Goal of the exercise -> Rewrite the passage on value-based care from "In February, Optum" up to and including "in Lancaster, Pa.", replacing "Crystal Run Healthcare" with "Crystal Run".

Given text Block Start

Value-based care is slowly becoming the name of the game in healthcare.
Value-based care is a payment model that ties the amount providers earn for their services to patient outcomes.
Three key driving forces behind the shift to value-based care are government programs and incentives, advancements in technology and the use of data to gather information.
The model has piqued the interest of companies such as CVS Health, Optum and Amazon, as well as physician groups.
In February, Optum acquired Middletown, N.Y.-based multispecialty group Crystal Run Healthcare. In an email to employees obtained by Mid Hudson News, Hal Teitelbaum, MD, CEO of Crystal Run Healthcare said, "Crystal Run has long recognized that the fee-for-service reimbursement model is broken, and we committed to transition to value-based care focused on the quadruple aim."
It's not just large companies who are dipping their toes into the pool of value-based care. York, Pa.-based WellSpan Health plans to open an ASC focused on value-based care in Lancaster, Pa.
"Our strategy in developing a value-based care model at WellSpan is focused on providing such surgical and digestive health services in these outpatient settings that will both improve quality outcomes and lower costs for our patients," James Stuccio, senior vice president of York, Pa.-based WellSpan Health's east region, said in a news release.
Though value-based care's popularity is growing, just 14 percent of physicians participate in the payment model, according to Medscape's 2023 "Physician Compensation Report." The fee-for-service model is still the most popular payment model by a long shot, with 46 percent of physicians participating in it.

Given text Block End
Data to examine Block Start

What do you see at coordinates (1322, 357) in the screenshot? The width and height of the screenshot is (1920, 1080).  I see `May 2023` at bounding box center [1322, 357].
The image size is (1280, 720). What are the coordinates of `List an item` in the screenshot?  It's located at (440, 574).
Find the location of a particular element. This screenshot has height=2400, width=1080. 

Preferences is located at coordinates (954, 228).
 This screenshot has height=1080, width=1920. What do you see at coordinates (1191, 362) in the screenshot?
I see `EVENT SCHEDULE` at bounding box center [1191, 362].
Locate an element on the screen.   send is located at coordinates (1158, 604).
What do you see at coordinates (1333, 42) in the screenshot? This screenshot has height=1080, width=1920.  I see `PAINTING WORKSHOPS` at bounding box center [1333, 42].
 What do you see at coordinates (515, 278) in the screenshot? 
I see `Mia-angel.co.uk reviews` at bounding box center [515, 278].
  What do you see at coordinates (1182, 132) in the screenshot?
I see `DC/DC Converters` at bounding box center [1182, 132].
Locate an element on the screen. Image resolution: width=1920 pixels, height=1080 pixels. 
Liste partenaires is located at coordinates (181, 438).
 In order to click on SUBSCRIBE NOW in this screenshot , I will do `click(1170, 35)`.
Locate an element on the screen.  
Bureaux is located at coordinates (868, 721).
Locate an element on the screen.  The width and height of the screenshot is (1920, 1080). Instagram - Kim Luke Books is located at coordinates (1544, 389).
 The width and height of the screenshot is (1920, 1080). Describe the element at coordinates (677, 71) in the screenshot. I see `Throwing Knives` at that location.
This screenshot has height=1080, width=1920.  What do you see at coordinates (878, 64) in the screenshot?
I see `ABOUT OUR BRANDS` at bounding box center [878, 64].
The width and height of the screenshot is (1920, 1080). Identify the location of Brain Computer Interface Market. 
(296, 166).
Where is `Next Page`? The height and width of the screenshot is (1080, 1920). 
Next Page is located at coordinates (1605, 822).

Data to examine Block End

Completed exercise ->
In February, Optum acquired Middletown, N.Y.-based multispecialty group Crystal Run. In an email to employees obtained by Mid Hudson News, Hal Teitelbaum, MD, CEO of Crystal Run said, "Crystal Run has long recognized that the fee-for-service reimbursement model is broken, and we committed to transition to value-based care focused on the quadruple aim."
It's not just large companies who are dipping their toes into the pool of value-based care. York, Pa.-based WellSpan Health plans to open an ASC focused on value-based care in Lancaster, Pa.